━━━ Excerpt to read

Well, this is orthodox Mexican Catholic thinking, anyway.Which brings me to the topic: highly populated casas, coches, & camas. Thanks to extremely strict catholic sex rules and extremely lax Mexican seat belt laws, one can find 16-24 people in any small home or flat-bed pickup truck at any given time. I go to visit some of my Sanmiguelense friends and while they slip off to the bathroom, people- men, women, teens,  small children, and the elderly- begin seeping out of every nook and cranny like kitchen-counter ants.
“Ummm…. Who was that group of people that just came out of door #2?” I ask inquisitively. Seems like a logical question to me. What people, he says. “That family of 6?” I say. “Oh, probably just my brother or my cousin, Juana.” He tells me. “And the three elderly men out on the patio?” I inquire. “Es el primo y los hermanos de mi mama,” I am informed. (It’s the cousin & the brothers of my mother.)
EL COCHE
When it is time to take a trip to el mercado in Celaya, which we all know is the biggest and most ghetto-fabulous of all Guanajuato markets, anyone and everyone interested heads out to the family’s 3 cylander pickup for an adventure. “You sat by the cab window last time,” whines Tia Carla to Abuelita. Eventually, everyone is squeezed in, often with Popis, the family Terrier-Retriever-Poodle-Rot mix, and a handful of livestock. No one usually falls out along the way, due to Mexican Personal Responsability (see Stuff Mexicans Like #8), but if someone does happen to take a spill on the carretera hacia Celaya (the freeway to Celaya) or at the Pipila Glorieta (the roundabout with the Pipila monument), no te preocupes! (Don’t worry!) Everyone works together to pull Great Grandpa Pablo back to the safety of the truck bed and all cross themselves, giving thanks to La Virgencita (see Stuff Mexicans Like #2), for Seguro Popular (Mexican Free Public Health Insurance). (See Stuff Mexicans Like #6: Personal Responsability.)
I digress. Back to this Mexican Population Mentality. When my 15 year-old niece, Amanda, and I flew back to Seattle after her 6 month stay with me in Queretaro, my sister, Melodie, and younger niece picked us up at the airport. Walking to the car, Amanda and I were still in culture shock over the luxury one can encounter in the SeaTac Airport bathrooms. Things like toilet seats, locking stall doors, and soap had somehow eluded us for a great deal of time. “Oh shoot,” said my sister, looking at her four-door sedan with fatality in her eyes. “I didn’t think of all the luggage. How are all four of us going to fit in the car with three suitcases?”

━━━━━━
━━━ Entries shown

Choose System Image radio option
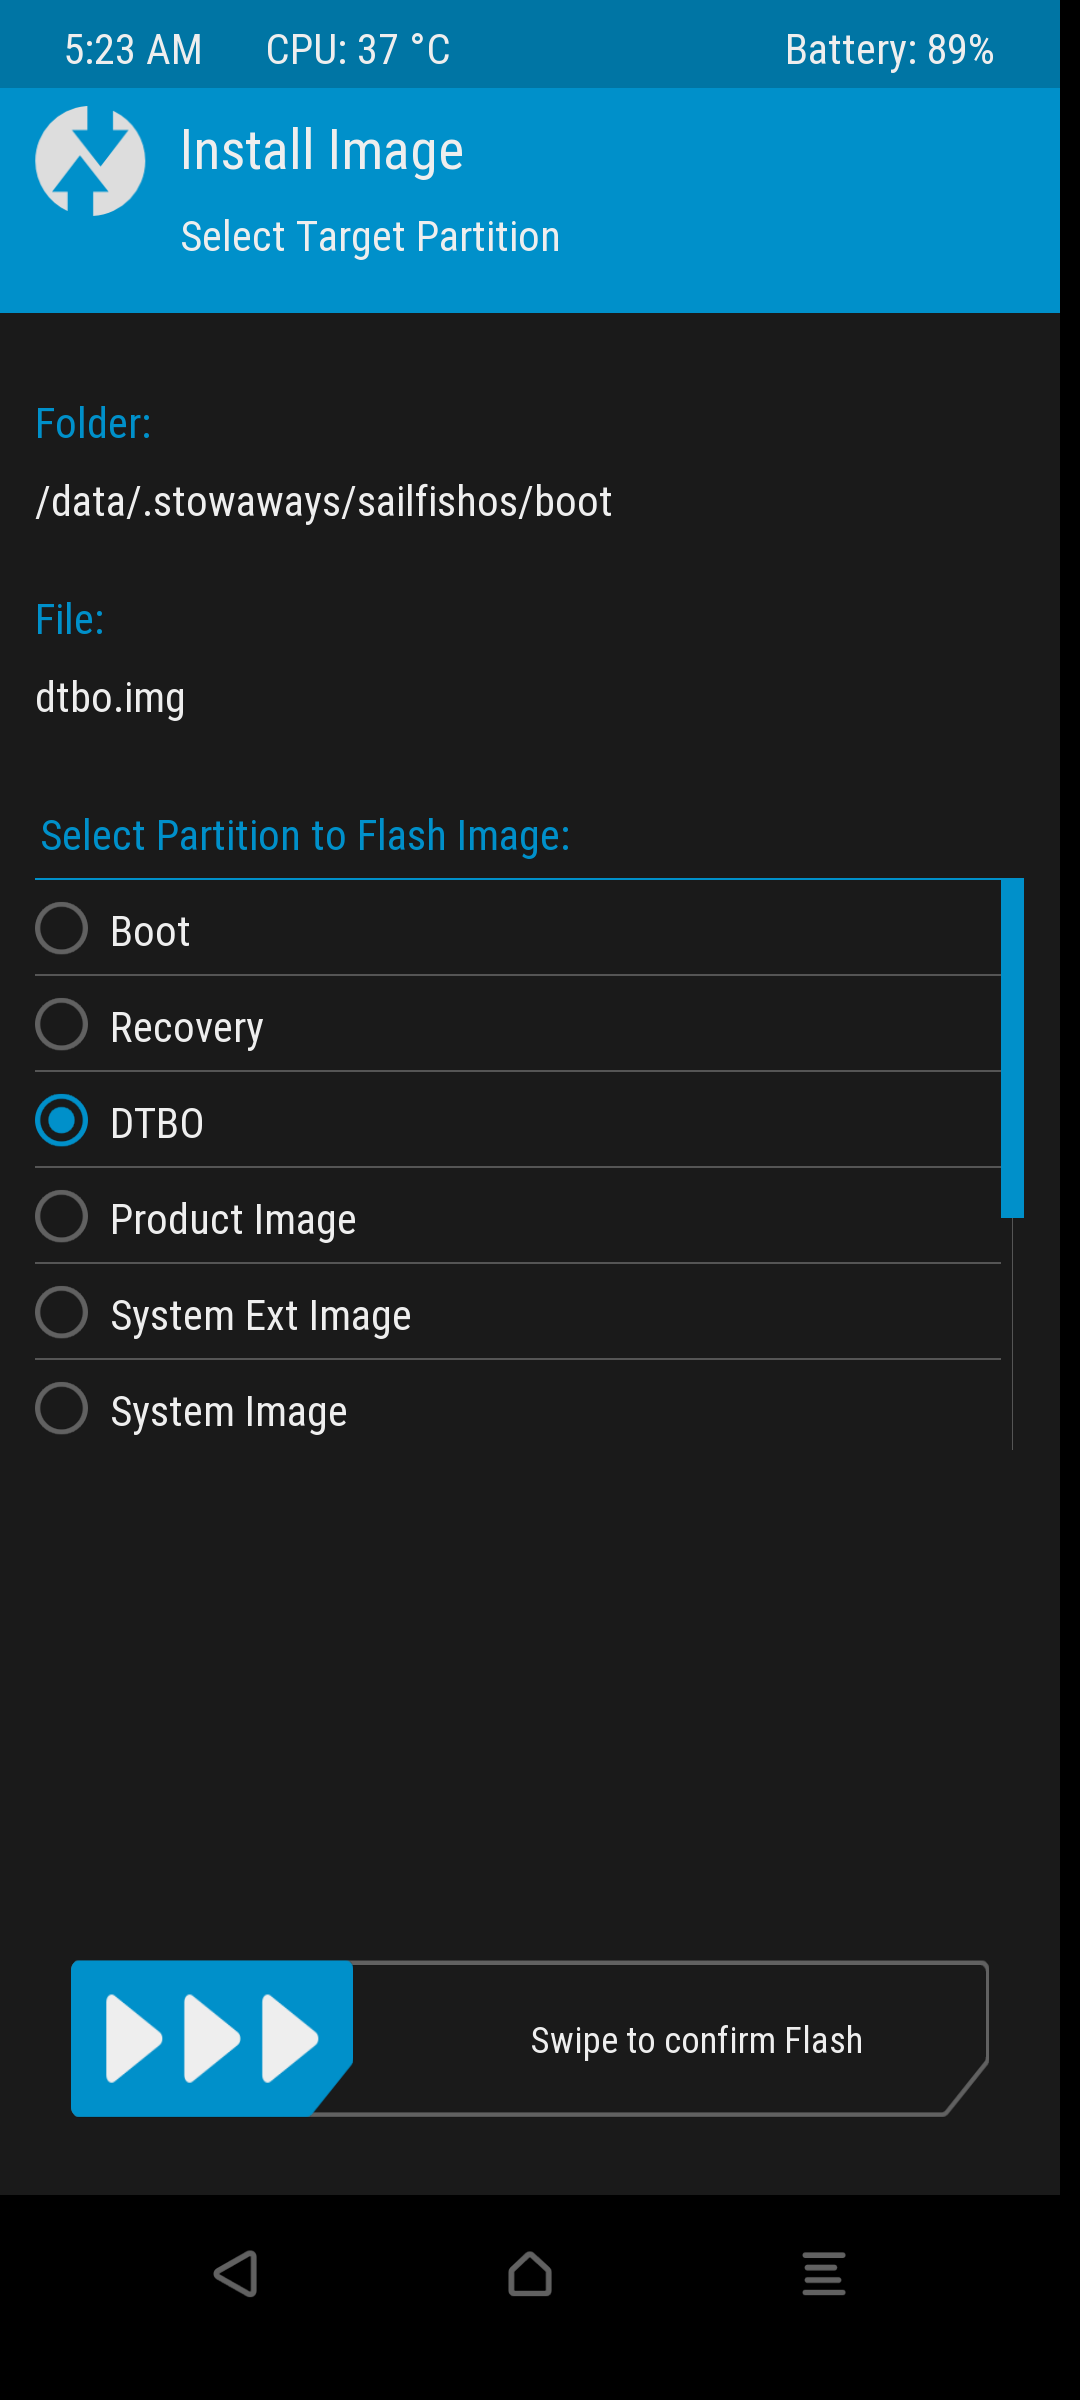 coord(62,1408)

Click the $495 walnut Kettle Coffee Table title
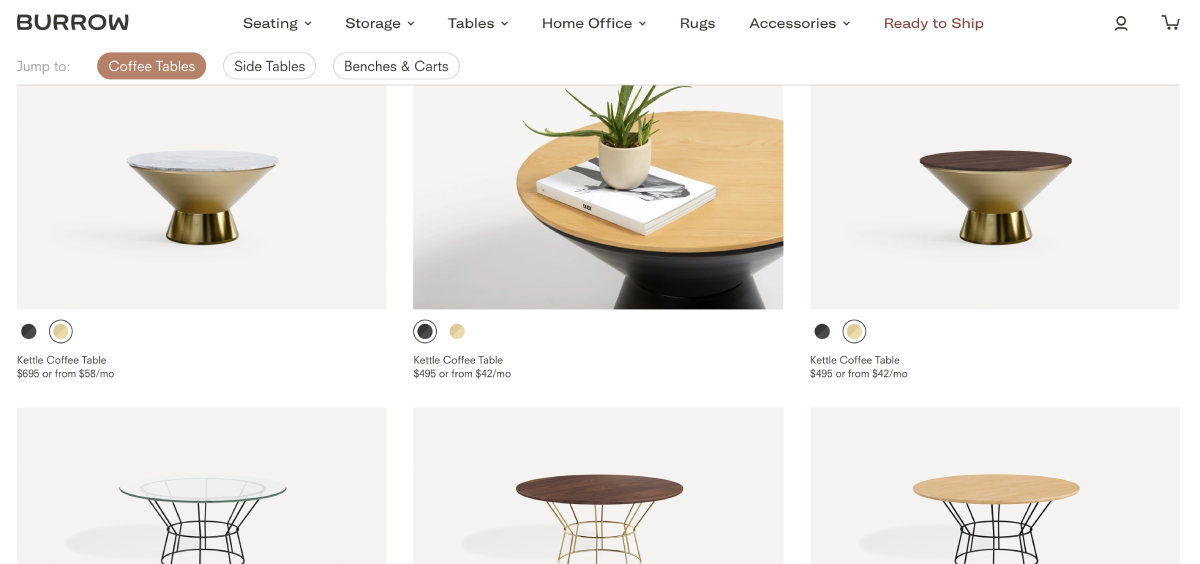click(x=855, y=360)
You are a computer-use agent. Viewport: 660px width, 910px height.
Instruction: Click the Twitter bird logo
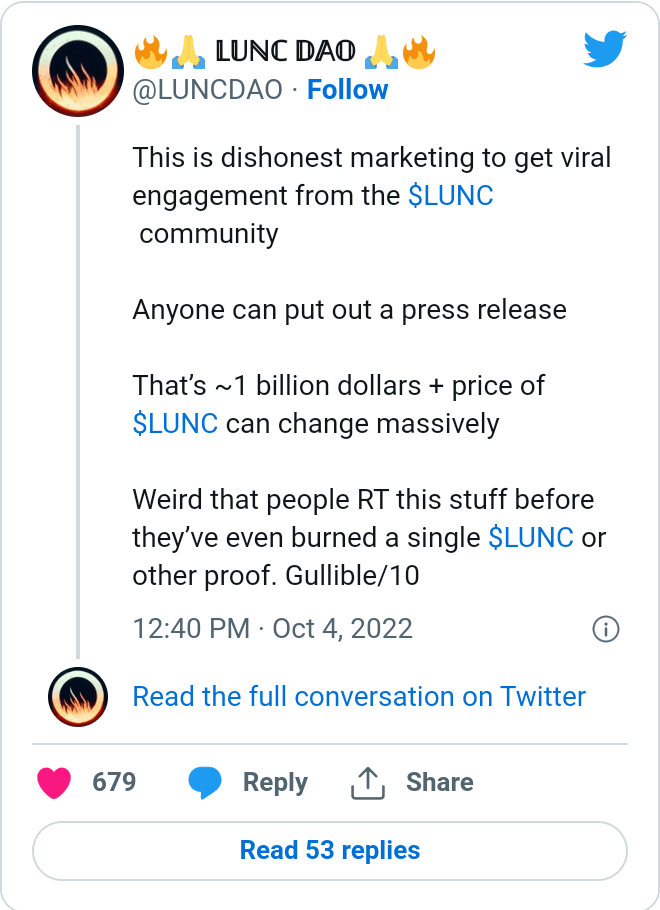(x=605, y=50)
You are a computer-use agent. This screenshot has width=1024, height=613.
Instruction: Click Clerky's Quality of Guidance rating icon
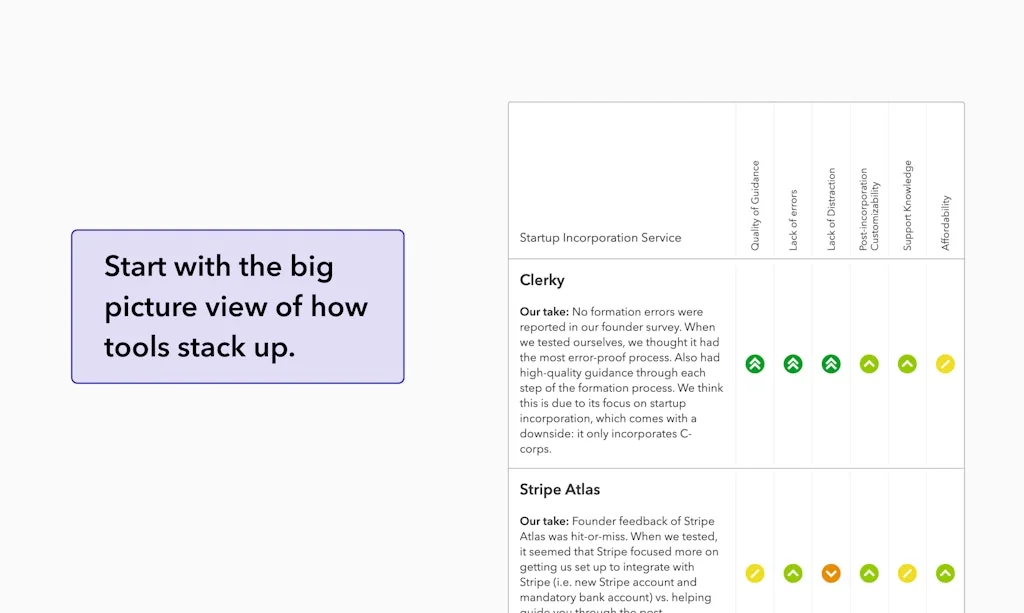coord(755,364)
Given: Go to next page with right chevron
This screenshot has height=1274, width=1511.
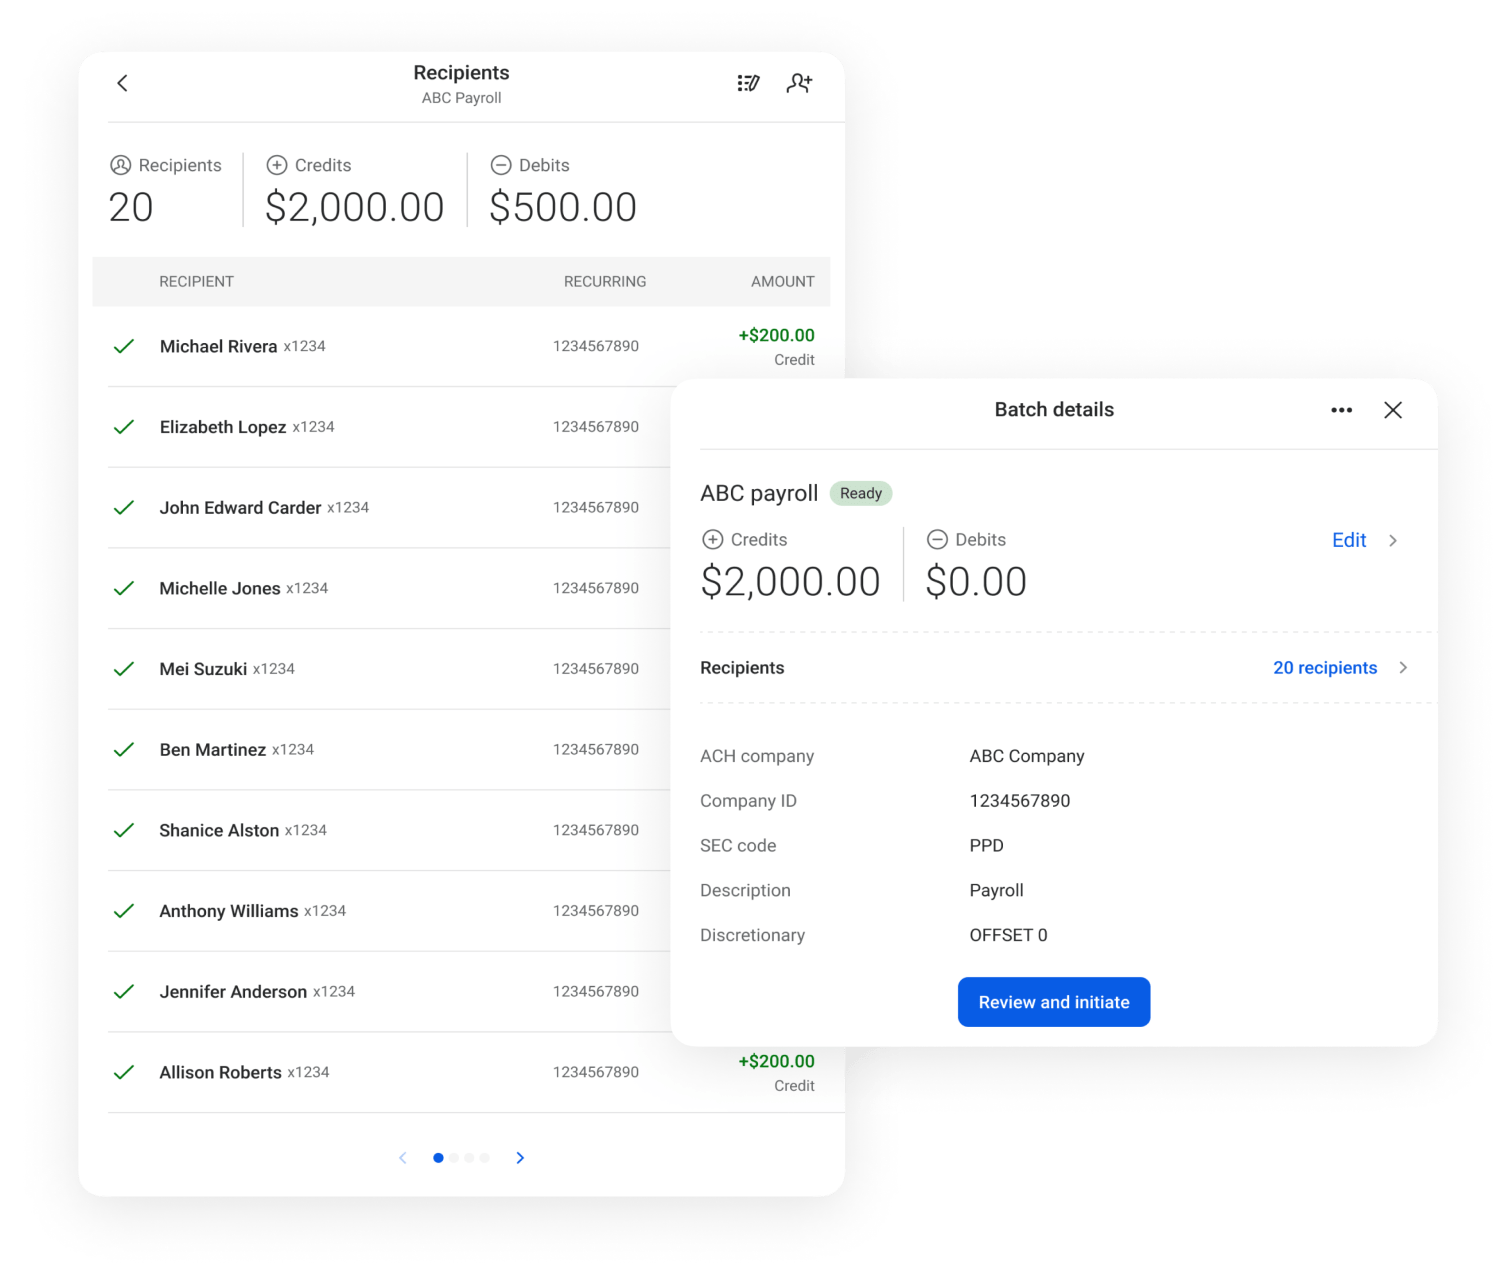Looking at the screenshot, I should pyautogui.click(x=520, y=1157).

━━━━━━

| Requirement |
Reproduce, word for word, the part of the excerpt about crowded Mexican homes and trucks that runs between "Well, this is" and "like kitchen-counter ants.", inclusive.

| Task solution |
Well, this is orthodox Mexican Catholic thinking, anyway.Which brings me to the topic: highly populated casas, coches, & camas. Thanks to extremely strict catholic sex rules and extremely lax Mexican seat belt laws, one can find 16-24 people in any small home or flat-bed pickup truck at any given time. I go to visit some of my Sanmiguelense friends and while they slip off to the bathroom, people- men, women, teens,  small children, and the elderly- begin seeping out of every nook and cranny like kitchen-counter ants.